Michael didn’t want the business, he wasn’t that desperate for credits and he certainly didn’t get enough of them to warrant bearing witness to such an event. The town was bad enough as it was, he couldn’t bear living amongst the sorrow and the spectacle that it would become should Jonathan find the right moment to go through with the act.

             
He wasn’t the only youngster whose life was on the line. Dean Moore, the youngster driving the majority of the kicks into Jonathan’s crumbled body, was also in Michaels’ sights, with a little more certainty over his future.

             
The brutish bully was a closet homosexual who had sexual fantasises about the people he beat up, including the aspiring sociopath presently on the receiving end of his frustrations. Like a six year old boy that taunts and mocks a girl he fancies at school, Dean used violence to express feelings he could never relate vocally.

             
He engaged in mutual masturbation with another boy in his class, a boy who walked the thin line between
the bullied
and
the bully
and didn’t want to slip. There was a strong chance Dean would try to further his fantasises with this boy, and if he did his sexual inclinations would be exposed, leading him to take his own life with the help of a bottle of his father’s whisky and a box of paracetamol. On the plus side, should his future converge with the twisted one of Jonathan Marks, then liver failure would prevent him from the romantic irony of being murdered by the hand of his tormented sweetheart.

             
A middle aged couple, their faces alight with the peppy glee of contentment, trudged past. They walked parallel to each other, a foot of pavement separating them.

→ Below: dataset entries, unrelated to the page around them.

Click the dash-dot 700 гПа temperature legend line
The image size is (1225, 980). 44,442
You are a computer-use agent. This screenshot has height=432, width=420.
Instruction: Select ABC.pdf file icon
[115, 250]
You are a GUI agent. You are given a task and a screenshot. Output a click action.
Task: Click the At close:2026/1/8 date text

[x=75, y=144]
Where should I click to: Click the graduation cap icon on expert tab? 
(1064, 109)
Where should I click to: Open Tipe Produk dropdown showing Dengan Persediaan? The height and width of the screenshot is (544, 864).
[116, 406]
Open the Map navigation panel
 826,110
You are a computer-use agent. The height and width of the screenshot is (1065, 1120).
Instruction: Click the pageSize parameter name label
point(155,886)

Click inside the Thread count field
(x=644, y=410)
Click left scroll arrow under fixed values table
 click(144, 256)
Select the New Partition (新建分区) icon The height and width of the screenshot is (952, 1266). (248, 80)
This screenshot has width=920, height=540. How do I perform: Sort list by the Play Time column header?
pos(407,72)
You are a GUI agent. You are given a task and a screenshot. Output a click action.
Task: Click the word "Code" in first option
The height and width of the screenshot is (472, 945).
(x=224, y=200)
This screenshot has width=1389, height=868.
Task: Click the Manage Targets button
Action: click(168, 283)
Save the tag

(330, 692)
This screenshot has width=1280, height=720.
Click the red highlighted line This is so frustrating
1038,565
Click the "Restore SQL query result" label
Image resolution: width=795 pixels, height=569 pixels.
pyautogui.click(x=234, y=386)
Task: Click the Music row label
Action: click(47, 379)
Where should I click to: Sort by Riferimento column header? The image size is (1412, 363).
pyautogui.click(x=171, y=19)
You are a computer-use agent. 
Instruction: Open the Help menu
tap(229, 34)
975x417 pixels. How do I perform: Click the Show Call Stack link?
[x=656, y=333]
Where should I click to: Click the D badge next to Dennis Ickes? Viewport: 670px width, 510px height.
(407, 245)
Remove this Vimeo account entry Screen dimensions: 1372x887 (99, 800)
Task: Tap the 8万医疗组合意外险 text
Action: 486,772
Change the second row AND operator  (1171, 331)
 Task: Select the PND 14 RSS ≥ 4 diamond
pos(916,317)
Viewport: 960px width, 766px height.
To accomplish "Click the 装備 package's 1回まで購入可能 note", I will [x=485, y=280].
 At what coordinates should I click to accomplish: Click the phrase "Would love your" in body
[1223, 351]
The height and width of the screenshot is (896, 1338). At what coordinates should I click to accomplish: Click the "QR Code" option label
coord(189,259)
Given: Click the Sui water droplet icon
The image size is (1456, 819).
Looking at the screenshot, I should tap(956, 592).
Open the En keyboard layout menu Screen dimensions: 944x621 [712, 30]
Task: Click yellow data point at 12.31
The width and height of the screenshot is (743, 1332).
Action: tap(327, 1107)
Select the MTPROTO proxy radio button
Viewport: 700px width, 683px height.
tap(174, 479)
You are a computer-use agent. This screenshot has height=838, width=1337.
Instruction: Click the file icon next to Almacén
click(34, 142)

They tried to look nonchalant, uninterested in each other, but they were clearly paying more attention to each other than the dogs they walked or the park they walked in. They were telling the world that yes, they may know each other, but they weren’t exactly best of friends and certainly weren’t indulging in a sadomasochistic affair. An affair that would bring the cherry-faced woman close to Michael’s door when she forgot the safe word and her lover continued to strangle her.

             
Michael eyed them up as they passed, a complementary smile was dropped his way by both, but he doubted they even noticed him.

             
He sighed heavily and stood up to leave, cutting through the centre of the park, keen to avoid the outskirts where Martin Atkinson’s body was probably moments away from being discovered.

             
He shot a glance at the bullies and their victim as he moved to within ten feet of them. None of them paid any attention to him. Dean was still calling the shots as he stood over his anguished victim.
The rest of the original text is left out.